[PROBLEM TO WORK ON]: Tally the lines of these entries that include "computer"; respond with only that tally.

[RECORDS FOR THE EXERCISE]:

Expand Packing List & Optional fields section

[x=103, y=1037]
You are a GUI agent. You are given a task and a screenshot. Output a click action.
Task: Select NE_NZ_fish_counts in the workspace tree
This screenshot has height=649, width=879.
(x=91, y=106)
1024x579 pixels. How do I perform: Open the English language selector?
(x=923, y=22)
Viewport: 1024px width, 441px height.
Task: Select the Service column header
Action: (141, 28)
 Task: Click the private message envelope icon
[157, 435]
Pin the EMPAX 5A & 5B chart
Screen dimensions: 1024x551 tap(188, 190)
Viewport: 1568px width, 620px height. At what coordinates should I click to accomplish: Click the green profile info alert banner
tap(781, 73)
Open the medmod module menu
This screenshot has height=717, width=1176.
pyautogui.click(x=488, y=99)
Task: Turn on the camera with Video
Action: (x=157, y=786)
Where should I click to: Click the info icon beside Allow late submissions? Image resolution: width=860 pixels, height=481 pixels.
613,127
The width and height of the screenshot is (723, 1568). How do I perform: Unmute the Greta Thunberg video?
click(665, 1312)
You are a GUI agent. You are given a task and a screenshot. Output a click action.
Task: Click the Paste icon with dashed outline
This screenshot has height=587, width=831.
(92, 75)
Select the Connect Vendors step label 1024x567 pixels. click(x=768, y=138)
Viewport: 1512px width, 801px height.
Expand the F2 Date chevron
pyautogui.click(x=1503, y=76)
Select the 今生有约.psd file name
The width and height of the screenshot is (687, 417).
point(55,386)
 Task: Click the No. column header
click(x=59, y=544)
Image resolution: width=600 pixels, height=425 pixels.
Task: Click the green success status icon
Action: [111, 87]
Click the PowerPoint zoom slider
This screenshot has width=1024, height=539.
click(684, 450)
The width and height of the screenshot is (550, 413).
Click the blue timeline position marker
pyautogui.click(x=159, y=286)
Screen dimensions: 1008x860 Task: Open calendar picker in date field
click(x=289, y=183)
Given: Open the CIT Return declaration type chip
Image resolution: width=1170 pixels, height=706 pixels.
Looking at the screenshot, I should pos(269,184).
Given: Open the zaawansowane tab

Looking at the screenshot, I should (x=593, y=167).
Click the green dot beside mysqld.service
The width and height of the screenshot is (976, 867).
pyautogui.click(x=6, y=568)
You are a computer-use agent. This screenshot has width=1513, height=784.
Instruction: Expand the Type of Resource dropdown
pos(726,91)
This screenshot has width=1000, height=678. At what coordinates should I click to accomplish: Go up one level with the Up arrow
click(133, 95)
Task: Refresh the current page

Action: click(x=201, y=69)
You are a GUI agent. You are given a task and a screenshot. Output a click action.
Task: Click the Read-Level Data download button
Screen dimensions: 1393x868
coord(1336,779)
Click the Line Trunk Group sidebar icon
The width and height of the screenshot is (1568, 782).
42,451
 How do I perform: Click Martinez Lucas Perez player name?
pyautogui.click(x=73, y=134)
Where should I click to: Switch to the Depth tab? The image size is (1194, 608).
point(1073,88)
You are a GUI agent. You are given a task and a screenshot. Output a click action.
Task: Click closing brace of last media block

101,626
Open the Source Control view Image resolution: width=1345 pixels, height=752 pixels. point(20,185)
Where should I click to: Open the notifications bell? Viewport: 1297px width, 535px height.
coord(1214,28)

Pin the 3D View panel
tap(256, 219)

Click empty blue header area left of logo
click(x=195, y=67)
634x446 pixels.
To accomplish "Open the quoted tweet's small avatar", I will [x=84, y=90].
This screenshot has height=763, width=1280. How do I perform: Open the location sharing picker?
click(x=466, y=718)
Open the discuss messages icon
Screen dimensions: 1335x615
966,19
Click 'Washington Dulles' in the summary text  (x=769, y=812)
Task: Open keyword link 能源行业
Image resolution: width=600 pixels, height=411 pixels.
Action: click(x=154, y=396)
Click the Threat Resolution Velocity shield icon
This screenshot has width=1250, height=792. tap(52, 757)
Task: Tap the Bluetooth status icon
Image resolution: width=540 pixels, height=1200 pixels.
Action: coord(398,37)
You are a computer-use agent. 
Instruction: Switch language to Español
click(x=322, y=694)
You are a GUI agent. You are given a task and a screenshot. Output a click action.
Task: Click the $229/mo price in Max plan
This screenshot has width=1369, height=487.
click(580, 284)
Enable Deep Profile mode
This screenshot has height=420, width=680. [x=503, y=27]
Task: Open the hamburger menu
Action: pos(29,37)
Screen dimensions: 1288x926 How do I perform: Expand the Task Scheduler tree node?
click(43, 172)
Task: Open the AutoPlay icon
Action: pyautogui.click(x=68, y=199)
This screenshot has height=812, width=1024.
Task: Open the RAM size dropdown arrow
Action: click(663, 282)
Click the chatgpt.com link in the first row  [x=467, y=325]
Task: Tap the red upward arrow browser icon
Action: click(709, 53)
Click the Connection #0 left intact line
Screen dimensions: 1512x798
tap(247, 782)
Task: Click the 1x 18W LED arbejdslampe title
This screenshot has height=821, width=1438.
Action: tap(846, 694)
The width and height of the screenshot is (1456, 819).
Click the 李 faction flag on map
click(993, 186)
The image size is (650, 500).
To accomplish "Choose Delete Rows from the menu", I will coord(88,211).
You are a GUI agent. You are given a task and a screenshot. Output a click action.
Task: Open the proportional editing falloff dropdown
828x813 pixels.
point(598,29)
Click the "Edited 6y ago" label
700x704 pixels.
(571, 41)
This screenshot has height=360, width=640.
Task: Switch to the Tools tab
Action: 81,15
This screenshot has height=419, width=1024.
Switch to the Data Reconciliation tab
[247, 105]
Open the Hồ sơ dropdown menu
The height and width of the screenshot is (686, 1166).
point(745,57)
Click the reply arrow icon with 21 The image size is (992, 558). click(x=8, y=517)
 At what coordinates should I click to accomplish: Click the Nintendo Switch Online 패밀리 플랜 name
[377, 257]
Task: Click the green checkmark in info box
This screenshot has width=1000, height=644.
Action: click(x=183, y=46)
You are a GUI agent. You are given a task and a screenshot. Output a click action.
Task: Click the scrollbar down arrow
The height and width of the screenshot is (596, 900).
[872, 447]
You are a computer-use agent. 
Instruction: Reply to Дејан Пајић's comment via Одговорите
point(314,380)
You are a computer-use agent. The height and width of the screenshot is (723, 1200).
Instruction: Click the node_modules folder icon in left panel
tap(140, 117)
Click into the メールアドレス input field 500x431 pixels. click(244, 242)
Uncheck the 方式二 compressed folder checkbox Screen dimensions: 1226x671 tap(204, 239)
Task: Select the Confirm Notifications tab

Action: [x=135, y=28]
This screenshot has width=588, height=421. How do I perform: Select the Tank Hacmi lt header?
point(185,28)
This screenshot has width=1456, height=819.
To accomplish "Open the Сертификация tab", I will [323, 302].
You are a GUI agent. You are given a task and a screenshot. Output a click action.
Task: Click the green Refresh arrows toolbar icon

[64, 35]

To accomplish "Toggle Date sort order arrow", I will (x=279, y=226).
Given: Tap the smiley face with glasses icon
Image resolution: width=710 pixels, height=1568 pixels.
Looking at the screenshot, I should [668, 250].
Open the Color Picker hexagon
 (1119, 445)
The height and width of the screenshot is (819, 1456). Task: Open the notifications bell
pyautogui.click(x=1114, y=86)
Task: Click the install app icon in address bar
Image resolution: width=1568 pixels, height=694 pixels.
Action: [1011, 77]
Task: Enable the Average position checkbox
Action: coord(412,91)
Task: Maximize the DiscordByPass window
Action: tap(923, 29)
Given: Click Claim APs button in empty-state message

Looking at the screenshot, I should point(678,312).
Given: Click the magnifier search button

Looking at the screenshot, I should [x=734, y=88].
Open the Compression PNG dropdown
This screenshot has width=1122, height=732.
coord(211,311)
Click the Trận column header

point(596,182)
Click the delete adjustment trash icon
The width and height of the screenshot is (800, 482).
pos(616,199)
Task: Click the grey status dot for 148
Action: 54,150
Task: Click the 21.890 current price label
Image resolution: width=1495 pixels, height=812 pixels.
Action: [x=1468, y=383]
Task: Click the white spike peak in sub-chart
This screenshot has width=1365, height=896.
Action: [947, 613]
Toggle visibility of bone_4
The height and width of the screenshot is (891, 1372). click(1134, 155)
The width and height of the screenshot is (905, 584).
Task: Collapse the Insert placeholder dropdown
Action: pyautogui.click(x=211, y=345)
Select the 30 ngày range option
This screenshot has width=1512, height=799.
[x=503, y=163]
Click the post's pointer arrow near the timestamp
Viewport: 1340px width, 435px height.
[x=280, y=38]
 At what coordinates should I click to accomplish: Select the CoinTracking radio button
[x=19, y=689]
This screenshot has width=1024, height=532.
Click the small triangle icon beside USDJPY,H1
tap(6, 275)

[ANSWER FOR THE TASK]: 4